Segment Open

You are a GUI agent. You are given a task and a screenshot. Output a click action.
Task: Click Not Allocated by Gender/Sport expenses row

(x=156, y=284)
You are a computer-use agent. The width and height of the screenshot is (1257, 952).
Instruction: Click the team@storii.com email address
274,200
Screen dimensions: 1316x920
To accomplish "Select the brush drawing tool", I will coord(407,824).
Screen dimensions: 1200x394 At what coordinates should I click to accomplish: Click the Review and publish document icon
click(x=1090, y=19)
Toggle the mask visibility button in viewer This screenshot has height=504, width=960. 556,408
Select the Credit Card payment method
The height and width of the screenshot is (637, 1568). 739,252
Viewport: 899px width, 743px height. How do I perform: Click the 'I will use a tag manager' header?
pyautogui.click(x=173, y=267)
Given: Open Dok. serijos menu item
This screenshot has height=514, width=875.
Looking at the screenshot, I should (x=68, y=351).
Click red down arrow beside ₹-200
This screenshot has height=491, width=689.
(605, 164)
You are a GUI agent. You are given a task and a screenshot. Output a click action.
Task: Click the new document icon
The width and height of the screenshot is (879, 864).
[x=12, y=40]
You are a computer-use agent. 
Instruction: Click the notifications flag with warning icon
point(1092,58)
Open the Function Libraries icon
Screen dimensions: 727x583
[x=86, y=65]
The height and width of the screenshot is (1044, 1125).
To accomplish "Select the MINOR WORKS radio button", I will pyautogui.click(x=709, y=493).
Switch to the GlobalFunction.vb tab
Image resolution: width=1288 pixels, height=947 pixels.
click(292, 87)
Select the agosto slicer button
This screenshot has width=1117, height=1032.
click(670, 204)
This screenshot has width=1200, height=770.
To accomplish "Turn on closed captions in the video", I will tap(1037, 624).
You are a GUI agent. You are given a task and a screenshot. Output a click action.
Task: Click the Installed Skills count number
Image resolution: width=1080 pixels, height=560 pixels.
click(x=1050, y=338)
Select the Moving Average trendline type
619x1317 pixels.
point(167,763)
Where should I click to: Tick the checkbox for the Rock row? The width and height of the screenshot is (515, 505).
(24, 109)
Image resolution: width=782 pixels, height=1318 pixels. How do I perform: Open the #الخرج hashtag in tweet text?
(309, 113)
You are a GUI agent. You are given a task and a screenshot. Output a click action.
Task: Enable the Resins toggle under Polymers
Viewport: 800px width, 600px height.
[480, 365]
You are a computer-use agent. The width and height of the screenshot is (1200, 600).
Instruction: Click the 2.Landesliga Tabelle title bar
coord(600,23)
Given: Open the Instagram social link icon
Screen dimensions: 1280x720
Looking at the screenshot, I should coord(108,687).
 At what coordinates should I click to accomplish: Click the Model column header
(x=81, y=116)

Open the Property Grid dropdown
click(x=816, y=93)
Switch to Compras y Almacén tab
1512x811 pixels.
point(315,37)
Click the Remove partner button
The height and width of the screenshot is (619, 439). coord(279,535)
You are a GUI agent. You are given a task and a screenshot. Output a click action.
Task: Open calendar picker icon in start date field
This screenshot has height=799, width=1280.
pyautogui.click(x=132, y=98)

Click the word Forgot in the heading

Segment Closed

→ Action item:
The records above are to be reproduced exactly, with nothing left out.

→ Result of the exercise:
You are a GUI agent. You are given a task and a screenshot. Output a click action.
Task: Click Not Allocated by Gender/Sport expenses row

(x=156, y=284)
You are a computer-use agent. The width and height of the screenshot is (1257, 952).
Instruction: Click the team@storii.com email address
274,200
Screen dimensions: 1316x920
To accomplish "Select the brush drawing tool", I will coord(407,824).
Screen dimensions: 1200x394 At what coordinates should I click to accomplish: Click the Review and publish document icon
click(x=1090, y=19)
Toggle the mask visibility button in viewer This screenshot has height=504, width=960. 556,408
Select the Credit Card payment method
The height and width of the screenshot is (637, 1568). 739,252
Viewport: 899px width, 743px height. How do I perform: Click the 'I will use a tag manager' header?
pyautogui.click(x=173, y=267)
Given: Open Dok. serijos menu item
This screenshot has height=514, width=875.
Looking at the screenshot, I should (x=68, y=351).
Click red down arrow beside ₹-200
This screenshot has height=491, width=689.
(605, 164)
You are a GUI agent. You are given a task and a screenshot. Output a click action.
Task: Click the new document icon
The width and height of the screenshot is (879, 864).
[x=12, y=40]
You are a computer-use agent. 
Instruction: Click the notifications flag with warning icon
point(1092,58)
Open the Function Libraries icon
Screen dimensions: 727x583
[x=86, y=65]
The height and width of the screenshot is (1044, 1125).
To accomplish "Select the MINOR WORKS radio button", I will pyautogui.click(x=709, y=493).
Switch to the GlobalFunction.vb tab
Image resolution: width=1288 pixels, height=947 pixels.
click(292, 87)
Select the agosto slicer button
This screenshot has width=1117, height=1032.
click(670, 204)
This screenshot has width=1200, height=770.
To accomplish "Turn on closed captions in the video", I will tap(1037, 624).
You are a GUI agent. You are given a task and a screenshot. Output a click action.
Task: Click the Installed Skills count number
Image resolution: width=1080 pixels, height=560 pixels.
click(x=1050, y=338)
Select the Moving Average trendline type
619x1317 pixels.
point(167,763)
Where should I click to: Tick the checkbox for the Rock row? The width and height of the screenshot is (515, 505).
(24, 109)
Image resolution: width=782 pixels, height=1318 pixels. How do I perform: Open the #الخرج hashtag in tweet text?
(309, 113)
You are a GUI agent. You are given a task and a screenshot. Output a click action.
Task: Enable the Resins toggle under Polymers
Viewport: 800px width, 600px height.
[480, 365]
You are a computer-use agent. The width and height of the screenshot is (1200, 600).
Instruction: Click the 2.Landesliga Tabelle title bar
coord(600,23)
Given: Open the Instagram social link icon
Screen dimensions: 1280x720
Looking at the screenshot, I should coord(108,687).
 At what coordinates should I click to accomplish: Click the Model column header
(x=81, y=116)

Open the Property Grid dropdown
click(x=816, y=93)
Switch to Compras y Almacén tab
1512x811 pixels.
point(315,37)
Click the Remove partner button
The height and width of the screenshot is (619, 439). coord(279,535)
You are a GUI agent. You are given a task and a screenshot. Output a click action.
Task: Open calendar picker icon in start date field
This screenshot has height=799, width=1280.
pyautogui.click(x=132, y=98)

Click the word Forgot in the heading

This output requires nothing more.